Validation with R Packages

You’ve learned to identify data quality issues through summary statistics. Now let’s automate this process using {pointblank}, a package that systematically checks your data against rules you define and generates comprehensive validation reports.

From Manual Checks to Automated Validation

Building on Summary Statistics

In the previous section, you manually examined the messy Palmer Penguins data and spotted issues. But what if:

You need to check data every time it’s updated?
You have dozens of datasets with similar structures?
You want to document your quality control process?
You need to share validation procedures with collaborators?

The {pointblank} package automates validation while creating professional reports.

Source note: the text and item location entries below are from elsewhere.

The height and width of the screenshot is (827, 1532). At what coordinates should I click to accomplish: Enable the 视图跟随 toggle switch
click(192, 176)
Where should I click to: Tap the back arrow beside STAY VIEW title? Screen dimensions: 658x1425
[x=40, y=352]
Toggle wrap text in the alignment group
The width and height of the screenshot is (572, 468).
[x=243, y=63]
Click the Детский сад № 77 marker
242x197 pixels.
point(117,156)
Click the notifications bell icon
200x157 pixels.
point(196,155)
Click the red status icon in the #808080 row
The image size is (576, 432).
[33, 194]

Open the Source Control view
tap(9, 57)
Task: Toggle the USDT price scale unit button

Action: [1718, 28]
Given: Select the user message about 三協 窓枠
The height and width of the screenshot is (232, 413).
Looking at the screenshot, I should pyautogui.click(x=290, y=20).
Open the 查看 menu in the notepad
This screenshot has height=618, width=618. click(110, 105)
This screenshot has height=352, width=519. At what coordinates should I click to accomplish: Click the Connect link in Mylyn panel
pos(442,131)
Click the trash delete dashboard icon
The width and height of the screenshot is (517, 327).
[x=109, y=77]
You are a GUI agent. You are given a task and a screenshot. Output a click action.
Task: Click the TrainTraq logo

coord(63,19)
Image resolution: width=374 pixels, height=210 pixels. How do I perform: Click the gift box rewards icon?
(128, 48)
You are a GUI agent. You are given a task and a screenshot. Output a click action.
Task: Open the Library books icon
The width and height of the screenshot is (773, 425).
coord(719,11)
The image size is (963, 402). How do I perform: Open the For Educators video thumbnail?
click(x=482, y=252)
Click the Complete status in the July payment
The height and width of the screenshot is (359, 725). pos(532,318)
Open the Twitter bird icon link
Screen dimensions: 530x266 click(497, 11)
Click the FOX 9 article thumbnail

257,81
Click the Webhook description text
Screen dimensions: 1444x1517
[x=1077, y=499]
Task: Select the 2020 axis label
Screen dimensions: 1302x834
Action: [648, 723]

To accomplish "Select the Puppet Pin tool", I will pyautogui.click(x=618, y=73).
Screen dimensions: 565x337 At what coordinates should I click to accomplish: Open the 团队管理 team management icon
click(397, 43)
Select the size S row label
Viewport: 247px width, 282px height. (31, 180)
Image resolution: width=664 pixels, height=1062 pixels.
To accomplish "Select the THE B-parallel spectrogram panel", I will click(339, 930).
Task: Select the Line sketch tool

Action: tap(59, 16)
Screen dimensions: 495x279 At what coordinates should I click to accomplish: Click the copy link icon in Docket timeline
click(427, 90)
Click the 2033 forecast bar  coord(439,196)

The `{pointblank}` Package

{pointblank} provides two workflows:

Data Quality Reporting (agent-based): Creates detailed HTML validation reports
Information Management (informant-based): Creates data dictionaries with metadata

We’ll focus on validation (you already learned dictionary creation in Section 2).

Installing pointblank

# Install if not already done
install.packages("pointblank")

library(pointblank)
library(readr)
library(dplyr)

Creating a Validation Agent

Think of an agent as a quality inspector that checks your data against rules:

# Load the messy data we created
penguins_messy <- read_csv("data/penguins_messy.csv", show_col_types = FALSE)

# Create an agent to validate the messy data
agent <-
  create_agent(
    tbl = penguins_messy,
    tbl_name = "penguins_messy",
    label = "Palmer Penguins Validation"
  )

Defining Validation Rules

Add validation rules based on your data dictionary. Each rule is a function that checks a specific quality criterion:

Step 1: Basic Structure Checks

agent <- agent %>%
  # Check data dimensions
  rows_distinct() %>%
  col_exists(columns = c("species", "island", "bill_length_mm",
                        "bill_depth_mm", "flipper_length_mm",
                        "body_mass_g", "sex", "year"))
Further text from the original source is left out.